Copy out each record below, exactly as given.

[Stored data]
:::::

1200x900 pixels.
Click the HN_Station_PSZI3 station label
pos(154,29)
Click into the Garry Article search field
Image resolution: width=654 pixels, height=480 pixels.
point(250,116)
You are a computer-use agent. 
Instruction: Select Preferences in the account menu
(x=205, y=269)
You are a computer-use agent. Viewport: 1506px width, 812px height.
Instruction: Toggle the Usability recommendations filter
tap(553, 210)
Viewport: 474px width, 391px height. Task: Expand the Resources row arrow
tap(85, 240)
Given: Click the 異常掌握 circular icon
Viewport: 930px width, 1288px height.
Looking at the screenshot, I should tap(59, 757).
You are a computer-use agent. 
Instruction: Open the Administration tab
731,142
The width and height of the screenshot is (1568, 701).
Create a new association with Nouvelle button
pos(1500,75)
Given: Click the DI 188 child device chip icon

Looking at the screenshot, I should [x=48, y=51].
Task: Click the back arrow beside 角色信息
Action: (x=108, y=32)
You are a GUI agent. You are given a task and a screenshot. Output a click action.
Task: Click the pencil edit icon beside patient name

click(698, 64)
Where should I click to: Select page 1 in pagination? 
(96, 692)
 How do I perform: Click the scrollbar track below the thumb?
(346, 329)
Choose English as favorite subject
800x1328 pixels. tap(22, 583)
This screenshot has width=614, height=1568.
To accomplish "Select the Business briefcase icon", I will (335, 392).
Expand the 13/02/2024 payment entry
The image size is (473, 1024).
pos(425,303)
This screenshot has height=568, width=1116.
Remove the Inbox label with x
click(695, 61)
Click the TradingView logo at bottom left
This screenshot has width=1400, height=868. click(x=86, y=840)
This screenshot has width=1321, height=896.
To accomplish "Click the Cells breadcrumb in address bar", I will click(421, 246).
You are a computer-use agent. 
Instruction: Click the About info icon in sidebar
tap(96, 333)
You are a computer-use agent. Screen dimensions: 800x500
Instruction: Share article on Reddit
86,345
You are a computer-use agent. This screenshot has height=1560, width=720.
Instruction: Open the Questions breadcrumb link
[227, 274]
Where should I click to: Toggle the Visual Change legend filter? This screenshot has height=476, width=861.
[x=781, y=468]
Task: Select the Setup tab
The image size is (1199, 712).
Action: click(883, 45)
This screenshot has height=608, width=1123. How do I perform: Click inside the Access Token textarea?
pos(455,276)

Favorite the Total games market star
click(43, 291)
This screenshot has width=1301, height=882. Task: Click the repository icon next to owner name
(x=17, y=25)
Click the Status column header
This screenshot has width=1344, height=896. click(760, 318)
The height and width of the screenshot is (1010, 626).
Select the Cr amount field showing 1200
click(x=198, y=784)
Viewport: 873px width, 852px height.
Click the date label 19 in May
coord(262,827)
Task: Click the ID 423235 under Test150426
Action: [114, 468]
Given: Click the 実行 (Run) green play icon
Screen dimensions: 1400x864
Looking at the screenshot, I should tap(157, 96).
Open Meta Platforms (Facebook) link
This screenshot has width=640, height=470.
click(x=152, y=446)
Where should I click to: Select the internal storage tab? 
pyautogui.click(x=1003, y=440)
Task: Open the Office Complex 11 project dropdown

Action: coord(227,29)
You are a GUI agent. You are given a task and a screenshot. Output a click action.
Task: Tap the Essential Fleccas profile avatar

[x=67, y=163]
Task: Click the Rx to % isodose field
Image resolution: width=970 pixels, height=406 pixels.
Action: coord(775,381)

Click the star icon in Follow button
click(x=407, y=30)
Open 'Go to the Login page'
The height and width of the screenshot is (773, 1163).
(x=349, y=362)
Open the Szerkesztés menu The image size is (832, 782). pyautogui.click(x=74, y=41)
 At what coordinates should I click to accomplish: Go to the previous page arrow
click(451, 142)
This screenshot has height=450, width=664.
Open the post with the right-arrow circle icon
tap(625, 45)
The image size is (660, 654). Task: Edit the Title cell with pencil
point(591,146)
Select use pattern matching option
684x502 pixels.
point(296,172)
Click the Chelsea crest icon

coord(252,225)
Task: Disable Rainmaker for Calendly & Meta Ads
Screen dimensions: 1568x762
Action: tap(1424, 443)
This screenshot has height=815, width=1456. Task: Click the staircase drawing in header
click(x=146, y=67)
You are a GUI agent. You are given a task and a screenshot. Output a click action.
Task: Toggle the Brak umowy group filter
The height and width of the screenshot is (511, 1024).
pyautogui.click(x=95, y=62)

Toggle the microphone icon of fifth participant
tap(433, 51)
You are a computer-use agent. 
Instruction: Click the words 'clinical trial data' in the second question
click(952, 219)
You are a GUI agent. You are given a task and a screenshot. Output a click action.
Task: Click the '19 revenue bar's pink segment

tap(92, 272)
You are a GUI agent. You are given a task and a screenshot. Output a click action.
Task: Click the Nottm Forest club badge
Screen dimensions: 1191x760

:::::

**TASK OUTPUT**
1200x900 pixels.
Click the HN_Station_PSZI3 station label
pos(154,29)
Click into the Garry Article search field
Image resolution: width=654 pixels, height=480 pixels.
point(250,116)
You are a computer-use agent. 
Instruction: Select Preferences in the account menu
(x=205, y=269)
You are a computer-use agent. Viewport: 1506px width, 812px height.
Instruction: Toggle the Usability recommendations filter
tap(553, 210)
Viewport: 474px width, 391px height. Task: Expand the Resources row arrow
tap(85, 240)
Given: Click the 異常掌握 circular icon
Viewport: 930px width, 1288px height.
Looking at the screenshot, I should tap(59, 757).
You are a computer-use agent. 
Instruction: Open the Administration tab
731,142
The width and height of the screenshot is (1568, 701).
Create a new association with Nouvelle button
pos(1500,75)
Given: Click the DI 188 child device chip icon

Looking at the screenshot, I should [x=48, y=51].
Task: Click the back arrow beside 角色信息
Action: (x=108, y=32)
You are a GUI agent. You are given a task and a screenshot. Output a click action.
Task: Click the pencil edit icon beside patient name

click(698, 64)
Where should I click to: Select page 1 in pagination? 
(96, 692)
 How do I perform: Click the scrollbar track below the thumb?
(346, 329)
Choose English as favorite subject
800x1328 pixels. tap(22, 583)
This screenshot has width=614, height=1568.
To accomplish "Select the Business briefcase icon", I will (335, 392).
Expand the 13/02/2024 payment entry
The image size is (473, 1024).
pos(425,303)
This screenshot has height=568, width=1116.
Remove the Inbox label with x
click(695, 61)
Click the TradingView logo at bottom left
This screenshot has width=1400, height=868. click(x=86, y=840)
This screenshot has width=1321, height=896.
To accomplish "Click the Cells breadcrumb in address bar", I will click(421, 246).
You are a computer-use agent. 
Instruction: Click the About info icon in sidebar
tap(96, 333)
You are a computer-use agent. Screen dimensions: 800x500
Instruction: Share article on Reddit
86,345
You are a computer-use agent. This screenshot has height=1560, width=720.
Instruction: Open the Questions breadcrumb link
[227, 274]
Where should I click to: Toggle the Visual Change legend filter? This screenshot has height=476, width=861.
[x=781, y=468]
Task: Select the Setup tab
The image size is (1199, 712).
Action: click(883, 45)
This screenshot has height=608, width=1123. How do I perform: Click inside the Access Token textarea?
pos(455,276)

Favorite the Total games market star
click(43, 291)
This screenshot has width=1301, height=882. Task: Click the repository icon next to owner name
(x=17, y=25)
Click the Status column header
This screenshot has width=1344, height=896. click(760, 318)
The height and width of the screenshot is (1010, 626).
Select the Cr amount field showing 1200
click(x=198, y=784)
Viewport: 873px width, 852px height.
Click the date label 19 in May
coord(262,827)
Task: Click the ID 423235 under Test150426
Action: [114, 468]
Given: Click the 実行 (Run) green play icon
Screen dimensions: 1400x864
Looking at the screenshot, I should tap(157, 96).
Open Meta Platforms (Facebook) link
This screenshot has width=640, height=470.
click(x=152, y=446)
Where should I click to: Select the internal storage tab? 
pyautogui.click(x=1003, y=440)
Task: Open the Office Complex 11 project dropdown

Action: coord(227,29)
You are a GUI agent. You are given a task and a screenshot. Output a click action.
Task: Tap the Essential Fleccas profile avatar

[x=67, y=163]
Task: Click the Rx to % isodose field
Image resolution: width=970 pixels, height=406 pixels.
Action: coord(775,381)

Click the star icon in Follow button
click(x=407, y=30)
Open 'Go to the Login page'
The height and width of the screenshot is (773, 1163).
(x=349, y=362)
Open the Szerkesztés menu The image size is (832, 782). pyautogui.click(x=74, y=41)
 At what coordinates should I click to accomplish: Go to the previous page arrow
click(451, 142)
This screenshot has height=450, width=664.
Open the post with the right-arrow circle icon
tap(625, 45)
The image size is (660, 654). Task: Edit the Title cell with pencil
point(591,146)
Select use pattern matching option
684x502 pixels.
point(296,172)
Click the Chelsea crest icon

coord(252,225)
Task: Disable Rainmaker for Calendly & Meta Ads
Screen dimensions: 1568x762
Action: tap(1424, 443)
This screenshot has height=815, width=1456. Task: Click the staircase drawing in header
click(x=146, y=67)
You are a GUI agent. You are given a task and a screenshot. Output a click action.
Task: Toggle the Brak umowy group filter
The height and width of the screenshot is (511, 1024).
pyautogui.click(x=95, y=62)

Toggle the microphone icon of fifth participant
tap(433, 51)
You are a computer-use agent. 
Instruction: Click the words 'clinical trial data' in the second question
click(952, 219)
You are a GUI agent. You are given a task and a screenshot. Output a click action.
Task: Click the '19 revenue bar's pink segment

tap(92, 272)
You are a GUI agent. You are given a task and a screenshot. Output a click action.
Task: Click the Nottm Forest club badge
Screen dimensions: 1191x760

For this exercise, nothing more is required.